Tech rant

davmac.org > Techblog

I feel a rant coming on.

On XML

Let's start by saying that XML-lovers need their tongues stapled to their kneecaps. There, I've said it. I feel able to say such a thing partly because I believe there's an element of truth in it, and partly because I know that no-one reads the crap that I write here anyway (I've looked at the logs - very depressing. Very depressing indeed...)

The problem with XML, see, is that it's text based. That makes it possible, proponents of the beast would argue, to edit XML documents in a handy, regular old text editor like the one I'm using right now to type this document (It's called Joe, if you're interested).

But the thing is, for any complicated recursive structure a plain old text editor just isn't going to cut it.

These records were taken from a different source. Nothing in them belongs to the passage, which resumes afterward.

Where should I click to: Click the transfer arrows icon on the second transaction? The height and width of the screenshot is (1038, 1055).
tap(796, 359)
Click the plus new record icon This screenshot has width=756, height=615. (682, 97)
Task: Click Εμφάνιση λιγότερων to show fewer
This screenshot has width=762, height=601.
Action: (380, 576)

Try and hand-edit some XML such as that produced by a word processor - you'll quickly get lost in the myriad of angle brackets, the likes of which would get (should they attempt to comprehend them) even a perl programmer dribbling and singing "Humpty Dumpty" while bending over their desk with a carrot stuck up their arse.

Of course perl programmers probably do that on a fairly regular basis anyway, but that's surely the topic for a future rant.

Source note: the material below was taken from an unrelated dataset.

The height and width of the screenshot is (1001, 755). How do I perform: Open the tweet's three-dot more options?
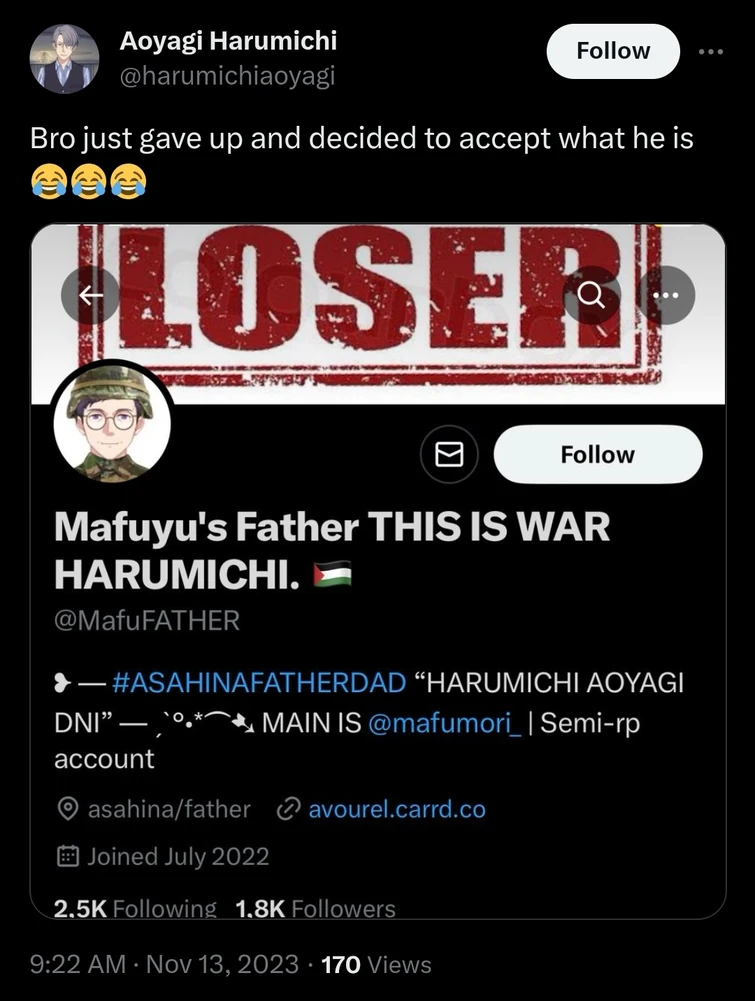pyautogui.click(x=710, y=52)
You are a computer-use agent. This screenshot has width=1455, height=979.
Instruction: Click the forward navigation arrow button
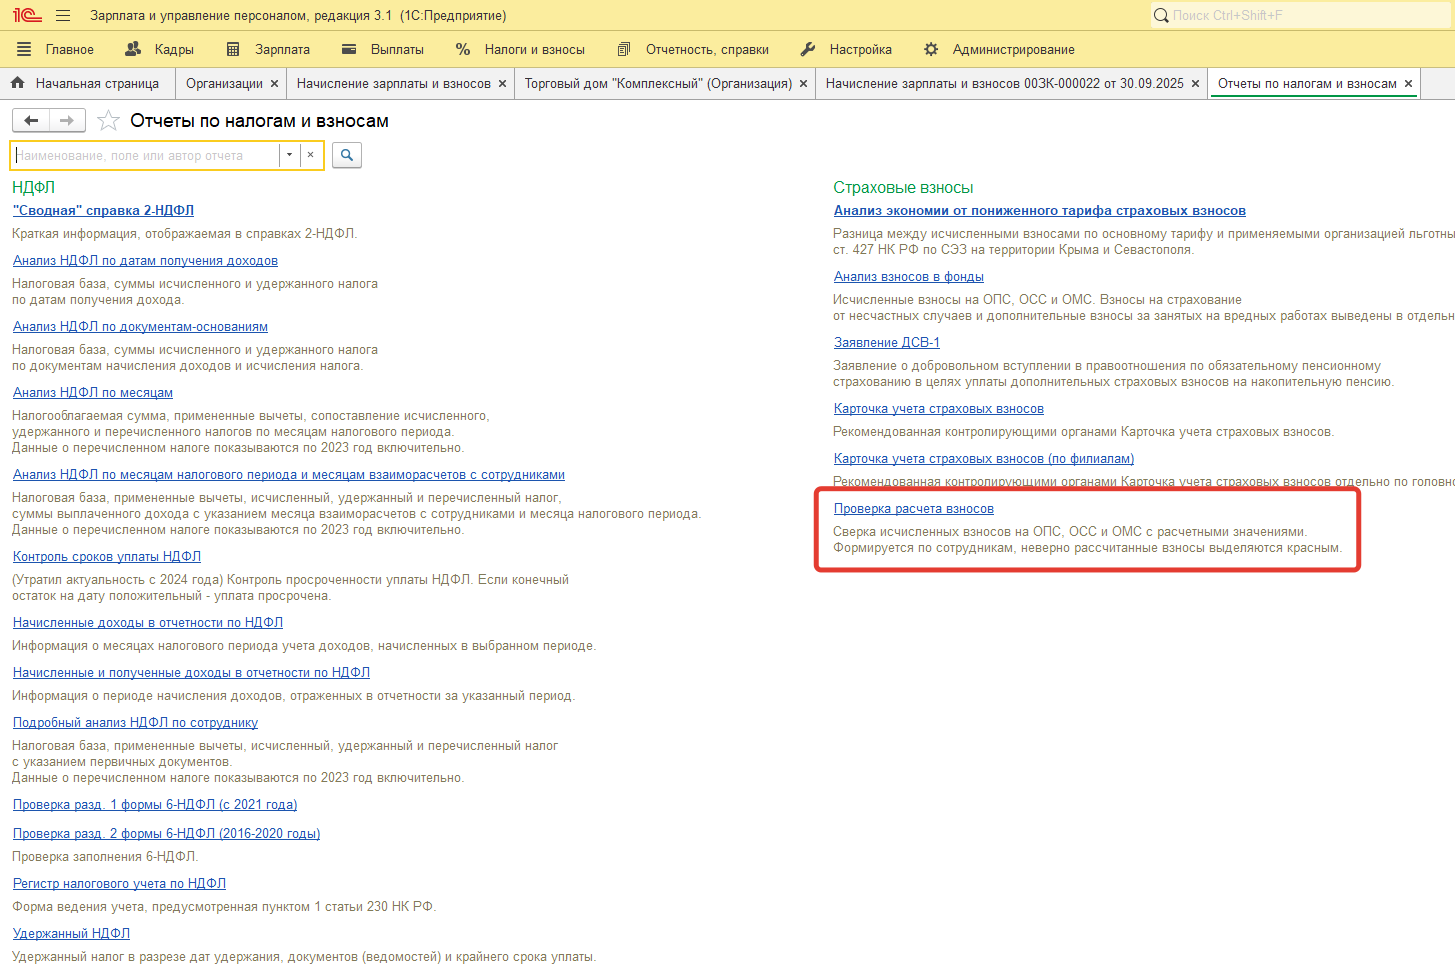67,121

Don't get me wrong: XML does have its uses. It's fairly good for simple configuration files. It's (barely) suitable for ant build scripts. But beyond these uses, it's a bloated mess that should not be considered. It wastes storage space and eats network bandwidth. It's also processor inefficient: to extract data from a particular element you need to parse the whole file up to that point. And apart from the alleged ability to edit with a text editor, it gives you nothing that a binary format could not.

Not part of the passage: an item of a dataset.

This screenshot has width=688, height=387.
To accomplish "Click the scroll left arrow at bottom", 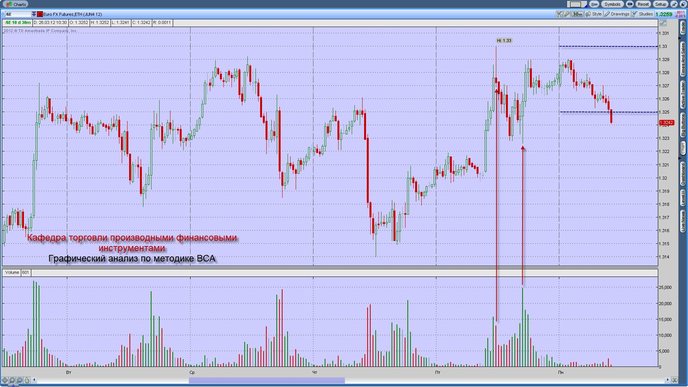I will [34, 380].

For what is an XML document but a tree? The nodes are elements and the branches are the text and the contained elements. Why can't we have a simple binary format, structured as a tree, each node tagged with a type and delimited, with another document describing the structure (ie. the equivalent of a DTD)? It could potentially solve all the efficiency problems of XML while still - and this is the good part - while still allowing a standard editor (not a text editor, but an editor designed specifically for this new binary tree structure format) to be used to edit all such files.

Portability of such a binary format need not be a serious issue. Any node which contains a number, for example, is simply tagged as such, and the tag can also indicate the numbers size (in bytes) and byte-order. Floating-point numbers can also be tagged as several different binary formats also. You could even still store numbers as text if you wanted to.

The new binary format would then be just as easy to edit as an XML document (even easier, with a well-designed editor). The format would be just as extensible. What is so hard about that? I'm not the first to come up with the idea of Binary XML, not by a long shot. What I don't understand is why it hasn't yet come about.

On HTML and (in particular) CSS

Ugh. Alright, let's start out by saying that the fault is not so much with the standard as with the implementations (ie. Firefox), but that's still a problem.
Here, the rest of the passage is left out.